A second concern in cases of mental illness is that of the competence of the decision-maker. For example, a severely depressed patient might substantially underestimate her long-term prognosis. But rather than arguing against assisted suicide, this might indicate even further the depth of the patient's present suffering. Clearly, patients who experience psychosis or are incapable of making general medical decisions should not be able to take their own lives until they can think rationally. Morever, the finality of a life-terminating decision indicates that a higher threshold of competence should be required in suicide cases than in more run-of-the-mill health care choices. But one can be both deeply depressed and capable of making rational decisions. If the values championed by assisted suicide advocates are maximization of autonomy and minimization of suffering—even when they conflict with the extension of life—then it follows that chronically depressed, competent individuals would be ideal candidates for the procedure. At the very least, a patient with a history of mental illness who is currently experiencing a temporary remission of symptoms will certainly be competent enough to make such a choice before the return of the disease. (An additional concern might be the increased suffering endured by families of assisted suicide victims—but why this suffering should trump that of the patient is not clear.)

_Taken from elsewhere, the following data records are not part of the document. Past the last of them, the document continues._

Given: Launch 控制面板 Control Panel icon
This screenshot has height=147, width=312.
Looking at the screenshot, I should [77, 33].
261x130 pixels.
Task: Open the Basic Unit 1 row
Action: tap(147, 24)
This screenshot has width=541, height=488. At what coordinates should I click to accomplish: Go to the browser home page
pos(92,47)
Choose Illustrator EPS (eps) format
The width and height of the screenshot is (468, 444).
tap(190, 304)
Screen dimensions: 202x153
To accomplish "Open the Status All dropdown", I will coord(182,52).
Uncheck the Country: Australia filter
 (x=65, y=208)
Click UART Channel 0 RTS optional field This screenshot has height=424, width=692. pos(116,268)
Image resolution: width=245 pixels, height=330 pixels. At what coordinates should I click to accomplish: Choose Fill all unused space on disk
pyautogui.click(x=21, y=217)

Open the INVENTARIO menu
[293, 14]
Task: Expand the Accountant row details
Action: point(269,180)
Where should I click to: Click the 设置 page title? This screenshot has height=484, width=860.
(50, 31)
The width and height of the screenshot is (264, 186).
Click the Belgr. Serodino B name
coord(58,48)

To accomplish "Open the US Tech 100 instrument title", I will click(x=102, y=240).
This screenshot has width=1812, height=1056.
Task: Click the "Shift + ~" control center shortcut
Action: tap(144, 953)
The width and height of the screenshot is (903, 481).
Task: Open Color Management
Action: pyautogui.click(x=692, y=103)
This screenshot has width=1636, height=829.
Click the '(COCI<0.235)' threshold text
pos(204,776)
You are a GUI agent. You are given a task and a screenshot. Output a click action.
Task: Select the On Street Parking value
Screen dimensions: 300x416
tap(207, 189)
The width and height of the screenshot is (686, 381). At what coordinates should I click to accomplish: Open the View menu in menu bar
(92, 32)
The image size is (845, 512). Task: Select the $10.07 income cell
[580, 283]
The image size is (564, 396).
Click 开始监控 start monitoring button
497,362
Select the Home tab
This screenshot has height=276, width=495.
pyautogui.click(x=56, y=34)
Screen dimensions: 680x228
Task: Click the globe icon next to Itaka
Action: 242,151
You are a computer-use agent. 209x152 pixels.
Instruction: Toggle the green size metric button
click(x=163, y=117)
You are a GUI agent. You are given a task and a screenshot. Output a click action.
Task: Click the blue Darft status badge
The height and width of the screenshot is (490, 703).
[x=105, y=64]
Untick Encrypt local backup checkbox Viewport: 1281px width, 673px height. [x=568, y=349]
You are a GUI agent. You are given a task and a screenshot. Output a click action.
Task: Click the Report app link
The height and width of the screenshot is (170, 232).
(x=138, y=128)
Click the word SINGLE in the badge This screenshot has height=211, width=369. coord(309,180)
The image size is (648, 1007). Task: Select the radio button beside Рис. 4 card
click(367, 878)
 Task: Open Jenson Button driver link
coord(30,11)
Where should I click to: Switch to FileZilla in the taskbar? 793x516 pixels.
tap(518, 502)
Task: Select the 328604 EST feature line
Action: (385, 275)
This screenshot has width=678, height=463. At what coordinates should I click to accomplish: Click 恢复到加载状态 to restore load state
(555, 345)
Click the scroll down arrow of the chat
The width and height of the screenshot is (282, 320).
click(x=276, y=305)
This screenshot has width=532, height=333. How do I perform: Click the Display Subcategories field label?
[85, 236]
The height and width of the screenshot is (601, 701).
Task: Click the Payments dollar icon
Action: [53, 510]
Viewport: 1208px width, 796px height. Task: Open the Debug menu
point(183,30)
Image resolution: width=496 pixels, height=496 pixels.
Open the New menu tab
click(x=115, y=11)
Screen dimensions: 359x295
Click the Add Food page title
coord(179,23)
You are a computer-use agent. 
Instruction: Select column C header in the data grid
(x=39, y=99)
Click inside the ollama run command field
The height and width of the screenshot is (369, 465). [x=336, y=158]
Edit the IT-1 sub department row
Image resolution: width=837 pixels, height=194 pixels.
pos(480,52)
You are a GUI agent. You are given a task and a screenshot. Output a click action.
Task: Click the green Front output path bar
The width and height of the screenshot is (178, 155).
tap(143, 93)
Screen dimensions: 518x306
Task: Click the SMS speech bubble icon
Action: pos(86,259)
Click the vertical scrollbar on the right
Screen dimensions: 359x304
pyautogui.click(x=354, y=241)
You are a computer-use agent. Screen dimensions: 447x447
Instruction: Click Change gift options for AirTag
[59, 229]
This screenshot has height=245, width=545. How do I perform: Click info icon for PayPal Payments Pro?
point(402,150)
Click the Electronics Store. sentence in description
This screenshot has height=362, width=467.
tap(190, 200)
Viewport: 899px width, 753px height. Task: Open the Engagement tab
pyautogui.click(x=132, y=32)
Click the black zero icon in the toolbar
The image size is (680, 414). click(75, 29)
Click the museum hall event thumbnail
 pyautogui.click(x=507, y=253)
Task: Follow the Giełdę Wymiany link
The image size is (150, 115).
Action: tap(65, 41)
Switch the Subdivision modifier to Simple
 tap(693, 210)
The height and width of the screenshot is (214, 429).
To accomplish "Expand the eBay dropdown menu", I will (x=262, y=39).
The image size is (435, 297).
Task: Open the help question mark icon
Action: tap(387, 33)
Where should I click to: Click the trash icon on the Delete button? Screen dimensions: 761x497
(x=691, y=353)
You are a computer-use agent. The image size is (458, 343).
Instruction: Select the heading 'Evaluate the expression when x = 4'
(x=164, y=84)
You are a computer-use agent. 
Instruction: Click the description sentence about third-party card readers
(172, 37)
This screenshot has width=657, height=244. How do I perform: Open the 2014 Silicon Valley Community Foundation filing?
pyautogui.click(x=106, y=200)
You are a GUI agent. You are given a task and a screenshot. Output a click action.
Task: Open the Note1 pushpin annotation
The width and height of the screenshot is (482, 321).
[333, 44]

The most compelling argument against extending assisted suicide rights to the mentally ill relates to the role of physicians. The nature of psychiatric therapy differs from that of other medical treatment in the degree of attachment between caregiver and patient. This distinction is recognized in various regulatory codes, and most glaringly in the rules banning romantic relations between psychiatrists and former patients, even many years after care has ceased. Moreover, psychiatrists are trained to prevent suicide—an outcome widely regarded by the profession as a failure. This conflict of interest places the psychiatrist in the unpleasant bind of choosing between a patient's wish and the standard of care in the field. Psychiatrists might even attempt to avoid treating such rational but chronically suicidal patients in an effort to avoid this choice. Any meaningful discussion of the subject of assisted suicide for the mentally ill should include an exploration of alternative mechanisms by which such patients might obtain help in ending their lives, possibly including the use of full-time thanatologists specially trained for the act.

Most likely, the taboo against assisted suicide for the mentally ill is a well-meaning yet misplaced response to the long history of mistreatment that those with psychiatric illness have endured in western societies. Psychiatrists and mental health advocates may fear that their patients will be coerced to "choose death" against their wishes, or that, once suicide is an acceptable option, the care for those who reject assisted suicide will be diminished. But as the plaintiff argued before the Swiss high court, in challenging "medical paternalism," we are entering an era during which psychiatric patients do not need to be protected, but empowered.[11] Our goal should be to maximize the options available to the mentally ill.

The Swiss case is not the first in which a nation's high court has suggested a right to suicide for those with mood disorders. In 1993, the Dutch Supreme Court refused to impose a penalty on psychiatrist Boudewijn Chabot for assisting in the suicide of his patient, Hilly Bosscher, a chronically depressed fifty-year-old woman who insisted she did not wish to continue living after the death of both of her adult sons.[12] Boudewijn nevertheless received a reprimand from his local medical disciplinary tribunal, creating a strong civil deterrent for others to follow his lead.[13] The Bosscher case arose when the euthanasia movement was still in its infancy, however. Since assisted suicide for the terminally ill was itself taboo fifteen years ago, it was unrealistic to expect that a mainstream debate would arise over the issue of suicide rights for psychiatric patients. But now that several Western nations and one U.S. state have liberalized their laws, it seems reasonable to question the policies that universally deny such a basic opportunity to the mentally ill.